No Interest on Federal Student Loans—and No Payment Due

Since March 2020, the federal government has paused repayment of federal student loans and dropped the interest rate on these loans to zero percent.1 These benefits are extended through at least September 30, 2021.[2]

Someone who wants to reduce their principal balance can make voluntary payments to principal only, reducing the total amount that will be subject to interest once rates reset to normal. For those who have suffered a loss of income or unexpected expenses that make payments difficult, the payment moratorium can free up some wiggle room in your budget. And for those who are on track toward Public Service Loan Forgiveness (PSLF) and who continue to meet the program’s requirements, each month of suspended payments “counts” toward the PSLF total just as though the payments had been made.2

Forbearance Options are Available

Because the pandemic left so many people out of work, many private lenders sprung into action providing forbearance or deferral options for student loan repayment.[3] These can allow you to pause your payments until a specified date in the future, helping you save up cash, pay off other debt, or find a new job in the meantime.

Each private lender is different, and not all options are available through all lenders.
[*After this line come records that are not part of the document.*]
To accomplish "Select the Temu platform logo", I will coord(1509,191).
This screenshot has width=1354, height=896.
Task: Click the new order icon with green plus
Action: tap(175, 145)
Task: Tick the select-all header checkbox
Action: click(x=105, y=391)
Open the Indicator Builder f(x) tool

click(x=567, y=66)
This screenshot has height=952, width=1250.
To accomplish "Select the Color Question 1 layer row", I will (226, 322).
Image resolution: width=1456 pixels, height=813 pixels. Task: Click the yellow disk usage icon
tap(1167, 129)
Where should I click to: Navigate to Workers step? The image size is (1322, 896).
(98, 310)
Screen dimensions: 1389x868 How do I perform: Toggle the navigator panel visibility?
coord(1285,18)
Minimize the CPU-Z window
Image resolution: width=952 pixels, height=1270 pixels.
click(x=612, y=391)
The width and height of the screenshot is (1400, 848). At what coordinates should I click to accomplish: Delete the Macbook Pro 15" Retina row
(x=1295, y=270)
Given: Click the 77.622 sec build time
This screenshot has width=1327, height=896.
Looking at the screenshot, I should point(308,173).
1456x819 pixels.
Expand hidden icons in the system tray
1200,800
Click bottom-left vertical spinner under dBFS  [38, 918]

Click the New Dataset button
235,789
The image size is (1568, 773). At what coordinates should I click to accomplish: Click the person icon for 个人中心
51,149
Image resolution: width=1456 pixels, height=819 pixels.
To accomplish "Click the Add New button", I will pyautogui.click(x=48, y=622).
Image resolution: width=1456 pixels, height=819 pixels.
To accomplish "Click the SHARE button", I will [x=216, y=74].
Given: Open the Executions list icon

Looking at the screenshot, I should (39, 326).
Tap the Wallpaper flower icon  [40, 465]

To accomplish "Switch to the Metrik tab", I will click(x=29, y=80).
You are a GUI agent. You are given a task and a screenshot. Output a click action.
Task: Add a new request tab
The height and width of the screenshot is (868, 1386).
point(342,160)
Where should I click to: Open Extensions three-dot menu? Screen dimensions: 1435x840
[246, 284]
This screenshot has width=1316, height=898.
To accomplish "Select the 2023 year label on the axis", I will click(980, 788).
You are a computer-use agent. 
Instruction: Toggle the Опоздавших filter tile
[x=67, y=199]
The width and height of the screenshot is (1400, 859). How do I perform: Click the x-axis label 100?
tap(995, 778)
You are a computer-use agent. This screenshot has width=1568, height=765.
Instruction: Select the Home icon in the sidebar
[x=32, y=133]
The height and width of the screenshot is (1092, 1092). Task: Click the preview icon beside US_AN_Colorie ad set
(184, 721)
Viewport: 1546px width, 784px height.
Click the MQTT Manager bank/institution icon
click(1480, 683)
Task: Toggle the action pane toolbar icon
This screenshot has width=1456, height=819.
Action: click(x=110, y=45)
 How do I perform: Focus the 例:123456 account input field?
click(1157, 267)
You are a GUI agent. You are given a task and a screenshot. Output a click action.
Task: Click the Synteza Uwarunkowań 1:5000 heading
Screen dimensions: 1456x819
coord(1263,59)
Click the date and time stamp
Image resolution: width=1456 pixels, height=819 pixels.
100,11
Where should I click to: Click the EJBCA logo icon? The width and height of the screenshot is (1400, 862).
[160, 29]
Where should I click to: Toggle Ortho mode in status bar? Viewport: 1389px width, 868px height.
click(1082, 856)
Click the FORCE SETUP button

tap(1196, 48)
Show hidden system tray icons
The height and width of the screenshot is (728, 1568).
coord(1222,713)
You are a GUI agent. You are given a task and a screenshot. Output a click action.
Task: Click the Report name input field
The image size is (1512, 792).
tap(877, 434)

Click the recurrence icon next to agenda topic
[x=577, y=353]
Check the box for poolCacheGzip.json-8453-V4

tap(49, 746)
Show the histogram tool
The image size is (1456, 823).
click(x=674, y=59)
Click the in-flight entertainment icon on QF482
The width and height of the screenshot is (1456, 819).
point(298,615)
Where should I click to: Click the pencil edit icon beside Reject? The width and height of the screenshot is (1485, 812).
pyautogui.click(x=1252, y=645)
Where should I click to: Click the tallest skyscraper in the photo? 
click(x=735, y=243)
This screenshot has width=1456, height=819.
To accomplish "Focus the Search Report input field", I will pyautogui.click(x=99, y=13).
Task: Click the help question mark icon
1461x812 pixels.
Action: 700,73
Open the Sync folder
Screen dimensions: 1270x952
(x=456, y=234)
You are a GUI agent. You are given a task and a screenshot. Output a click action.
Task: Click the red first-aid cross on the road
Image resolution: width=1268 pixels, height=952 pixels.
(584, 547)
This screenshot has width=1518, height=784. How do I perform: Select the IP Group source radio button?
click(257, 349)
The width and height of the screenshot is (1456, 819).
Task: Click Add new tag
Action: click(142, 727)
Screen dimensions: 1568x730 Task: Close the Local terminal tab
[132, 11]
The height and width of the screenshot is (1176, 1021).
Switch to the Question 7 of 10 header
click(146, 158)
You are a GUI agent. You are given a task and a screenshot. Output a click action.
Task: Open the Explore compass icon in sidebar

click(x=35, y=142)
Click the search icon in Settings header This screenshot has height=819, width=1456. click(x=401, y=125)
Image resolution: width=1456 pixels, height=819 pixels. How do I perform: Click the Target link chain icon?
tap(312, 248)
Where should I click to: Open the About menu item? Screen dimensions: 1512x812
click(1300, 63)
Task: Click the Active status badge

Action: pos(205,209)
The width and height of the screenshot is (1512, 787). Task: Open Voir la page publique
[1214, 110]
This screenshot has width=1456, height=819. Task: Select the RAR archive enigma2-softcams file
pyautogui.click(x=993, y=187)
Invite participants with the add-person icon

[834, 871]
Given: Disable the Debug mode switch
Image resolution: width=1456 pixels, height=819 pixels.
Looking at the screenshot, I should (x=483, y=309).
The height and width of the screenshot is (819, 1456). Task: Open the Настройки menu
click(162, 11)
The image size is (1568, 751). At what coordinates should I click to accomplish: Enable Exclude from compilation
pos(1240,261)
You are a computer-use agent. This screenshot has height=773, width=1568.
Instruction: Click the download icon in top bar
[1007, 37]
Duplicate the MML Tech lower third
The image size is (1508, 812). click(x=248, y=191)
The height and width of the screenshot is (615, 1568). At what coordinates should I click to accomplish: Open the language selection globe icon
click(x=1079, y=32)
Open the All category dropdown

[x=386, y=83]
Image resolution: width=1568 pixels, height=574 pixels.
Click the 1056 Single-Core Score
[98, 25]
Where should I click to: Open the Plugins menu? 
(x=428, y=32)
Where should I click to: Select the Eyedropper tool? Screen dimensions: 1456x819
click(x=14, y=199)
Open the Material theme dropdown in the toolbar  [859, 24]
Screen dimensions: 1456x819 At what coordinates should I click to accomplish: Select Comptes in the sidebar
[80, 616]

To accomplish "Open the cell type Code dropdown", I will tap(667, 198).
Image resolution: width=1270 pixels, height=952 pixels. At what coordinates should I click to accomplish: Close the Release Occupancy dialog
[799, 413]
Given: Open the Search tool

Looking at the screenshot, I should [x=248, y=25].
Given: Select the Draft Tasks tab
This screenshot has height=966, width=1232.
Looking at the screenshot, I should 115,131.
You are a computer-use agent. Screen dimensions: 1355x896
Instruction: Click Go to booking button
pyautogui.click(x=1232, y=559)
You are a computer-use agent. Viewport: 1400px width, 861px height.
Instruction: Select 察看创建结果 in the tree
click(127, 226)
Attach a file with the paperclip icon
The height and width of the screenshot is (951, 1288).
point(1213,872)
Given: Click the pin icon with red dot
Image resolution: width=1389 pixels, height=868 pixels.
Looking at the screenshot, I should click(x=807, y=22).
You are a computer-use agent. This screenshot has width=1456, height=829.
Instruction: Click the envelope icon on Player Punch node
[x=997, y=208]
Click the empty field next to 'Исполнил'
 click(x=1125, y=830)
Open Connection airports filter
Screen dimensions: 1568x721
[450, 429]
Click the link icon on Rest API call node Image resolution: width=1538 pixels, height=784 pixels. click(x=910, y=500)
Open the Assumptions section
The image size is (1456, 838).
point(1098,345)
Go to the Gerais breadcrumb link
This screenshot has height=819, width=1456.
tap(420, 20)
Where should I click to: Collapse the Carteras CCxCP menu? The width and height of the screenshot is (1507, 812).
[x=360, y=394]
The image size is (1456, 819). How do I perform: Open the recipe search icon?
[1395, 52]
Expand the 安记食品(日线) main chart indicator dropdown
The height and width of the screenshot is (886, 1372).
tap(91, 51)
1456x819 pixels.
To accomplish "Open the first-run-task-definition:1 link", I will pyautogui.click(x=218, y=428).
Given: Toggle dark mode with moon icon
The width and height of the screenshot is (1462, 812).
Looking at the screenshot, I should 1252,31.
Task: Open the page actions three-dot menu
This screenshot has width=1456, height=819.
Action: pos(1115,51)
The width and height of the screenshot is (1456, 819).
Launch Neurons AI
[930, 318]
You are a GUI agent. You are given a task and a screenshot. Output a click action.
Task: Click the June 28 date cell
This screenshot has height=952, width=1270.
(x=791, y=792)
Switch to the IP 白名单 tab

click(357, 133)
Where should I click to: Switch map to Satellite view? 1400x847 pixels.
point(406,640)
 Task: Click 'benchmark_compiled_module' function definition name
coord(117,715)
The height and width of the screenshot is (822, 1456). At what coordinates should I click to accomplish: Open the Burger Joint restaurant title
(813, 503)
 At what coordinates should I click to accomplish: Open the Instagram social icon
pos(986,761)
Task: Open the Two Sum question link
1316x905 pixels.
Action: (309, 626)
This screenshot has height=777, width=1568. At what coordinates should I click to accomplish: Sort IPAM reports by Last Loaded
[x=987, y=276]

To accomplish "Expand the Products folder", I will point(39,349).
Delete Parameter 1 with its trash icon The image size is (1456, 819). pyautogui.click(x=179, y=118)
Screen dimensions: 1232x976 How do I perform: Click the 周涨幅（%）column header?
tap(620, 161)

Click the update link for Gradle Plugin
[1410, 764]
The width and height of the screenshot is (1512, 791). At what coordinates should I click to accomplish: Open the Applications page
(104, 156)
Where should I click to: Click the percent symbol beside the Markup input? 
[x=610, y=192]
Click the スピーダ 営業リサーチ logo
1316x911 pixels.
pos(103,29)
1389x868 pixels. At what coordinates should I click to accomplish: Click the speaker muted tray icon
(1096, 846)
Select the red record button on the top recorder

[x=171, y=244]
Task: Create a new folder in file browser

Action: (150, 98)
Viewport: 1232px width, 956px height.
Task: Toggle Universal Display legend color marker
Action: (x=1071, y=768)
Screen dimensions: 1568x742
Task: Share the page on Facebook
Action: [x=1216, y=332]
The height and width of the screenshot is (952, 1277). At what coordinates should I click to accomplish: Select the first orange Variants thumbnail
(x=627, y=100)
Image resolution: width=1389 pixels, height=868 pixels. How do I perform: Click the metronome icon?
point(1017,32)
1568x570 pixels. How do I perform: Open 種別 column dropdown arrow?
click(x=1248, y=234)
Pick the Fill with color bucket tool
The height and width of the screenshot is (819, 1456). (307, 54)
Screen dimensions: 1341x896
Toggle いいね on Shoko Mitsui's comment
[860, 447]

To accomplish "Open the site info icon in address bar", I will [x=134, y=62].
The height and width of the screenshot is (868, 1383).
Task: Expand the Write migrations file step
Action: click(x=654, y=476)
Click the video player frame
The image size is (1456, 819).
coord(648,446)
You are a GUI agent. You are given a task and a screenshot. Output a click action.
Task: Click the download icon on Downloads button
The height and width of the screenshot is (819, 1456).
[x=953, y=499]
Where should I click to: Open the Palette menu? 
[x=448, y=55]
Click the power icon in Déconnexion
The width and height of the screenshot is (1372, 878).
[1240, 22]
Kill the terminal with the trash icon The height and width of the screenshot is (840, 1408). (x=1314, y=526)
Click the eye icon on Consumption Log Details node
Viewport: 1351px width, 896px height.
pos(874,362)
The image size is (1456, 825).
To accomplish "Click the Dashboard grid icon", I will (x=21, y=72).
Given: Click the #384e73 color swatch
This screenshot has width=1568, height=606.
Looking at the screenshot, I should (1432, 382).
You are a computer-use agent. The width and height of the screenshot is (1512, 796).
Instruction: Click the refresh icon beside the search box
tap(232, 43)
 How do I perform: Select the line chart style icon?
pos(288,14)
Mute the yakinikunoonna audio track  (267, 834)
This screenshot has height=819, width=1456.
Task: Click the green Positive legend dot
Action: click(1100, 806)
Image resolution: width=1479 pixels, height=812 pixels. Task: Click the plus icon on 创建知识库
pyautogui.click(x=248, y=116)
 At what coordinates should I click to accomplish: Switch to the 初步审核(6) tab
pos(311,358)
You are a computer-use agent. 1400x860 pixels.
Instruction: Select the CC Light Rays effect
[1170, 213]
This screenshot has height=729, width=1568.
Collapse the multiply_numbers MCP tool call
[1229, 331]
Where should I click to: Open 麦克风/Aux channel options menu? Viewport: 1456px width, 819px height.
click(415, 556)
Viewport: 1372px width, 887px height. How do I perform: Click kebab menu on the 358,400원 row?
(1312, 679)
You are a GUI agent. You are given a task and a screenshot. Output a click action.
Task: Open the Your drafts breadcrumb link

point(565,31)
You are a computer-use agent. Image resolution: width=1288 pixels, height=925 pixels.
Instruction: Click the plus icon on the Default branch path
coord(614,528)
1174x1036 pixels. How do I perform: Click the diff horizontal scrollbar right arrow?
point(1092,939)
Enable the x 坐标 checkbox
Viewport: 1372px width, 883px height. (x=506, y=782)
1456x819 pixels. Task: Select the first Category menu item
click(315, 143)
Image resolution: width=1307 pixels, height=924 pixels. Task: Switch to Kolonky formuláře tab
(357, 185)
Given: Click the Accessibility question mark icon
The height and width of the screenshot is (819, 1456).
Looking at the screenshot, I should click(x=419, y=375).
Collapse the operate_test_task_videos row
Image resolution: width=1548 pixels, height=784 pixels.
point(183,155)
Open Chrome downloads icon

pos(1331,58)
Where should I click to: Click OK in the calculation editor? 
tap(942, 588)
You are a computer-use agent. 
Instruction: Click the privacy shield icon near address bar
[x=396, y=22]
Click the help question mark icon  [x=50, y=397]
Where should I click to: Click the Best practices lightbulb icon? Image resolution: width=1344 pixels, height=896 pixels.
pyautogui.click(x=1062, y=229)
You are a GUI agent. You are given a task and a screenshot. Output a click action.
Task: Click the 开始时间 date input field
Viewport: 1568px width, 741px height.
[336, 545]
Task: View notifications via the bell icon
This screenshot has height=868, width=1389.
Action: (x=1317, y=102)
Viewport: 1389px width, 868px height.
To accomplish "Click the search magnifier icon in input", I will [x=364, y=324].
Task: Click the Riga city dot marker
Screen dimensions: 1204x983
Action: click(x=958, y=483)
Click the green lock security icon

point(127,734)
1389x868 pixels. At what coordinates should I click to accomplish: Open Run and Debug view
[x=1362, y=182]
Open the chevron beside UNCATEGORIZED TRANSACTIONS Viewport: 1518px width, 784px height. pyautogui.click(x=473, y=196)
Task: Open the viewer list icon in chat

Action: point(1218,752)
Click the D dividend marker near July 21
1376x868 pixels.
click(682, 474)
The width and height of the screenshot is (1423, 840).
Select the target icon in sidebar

If you’re having trouble with your payment, it’s worth talking to your lender to see what forbearance choices you have.

Default Won’t Lead to Garnishment—Yet

During pre-pandemic times, defaulting on your federal student loan could subject you to garnishment proceedings or even lead the government to intercept your federal tax refund.[4] But along with pausing all federal student loan repayment until September 30, 2021, the Department of Education has also stopped collection proceedings for defaulted federal student loans.[5] This means that those with defaulted loans can’t have their wages garnished or have funds withheld from their tax refunds and Social Security benefits, even if this default predated the COVID-19 pandemic.

Another bonus for strained budgets is this—if you made any payments on defaulted Direct Loans or FFEL Program loans after March 13, 2020, you can ask for these payments to be refunded.[6]

Regardless of whether you’ve been financially impacted by the pandemic, you may be able to take advantage of these opportunities to pause your payments, pay down your principal, or even receive a refund for payments you’ve already made.

Important Disclosures:

All information is believed to be from reliable sources; however LPL Financial makes no representation as to its completeness or accuracy.

This information is not intended to be a substitute for specific individualized tax advice. We suggest that you discuss your specific tax issues with a qualified tax advisor.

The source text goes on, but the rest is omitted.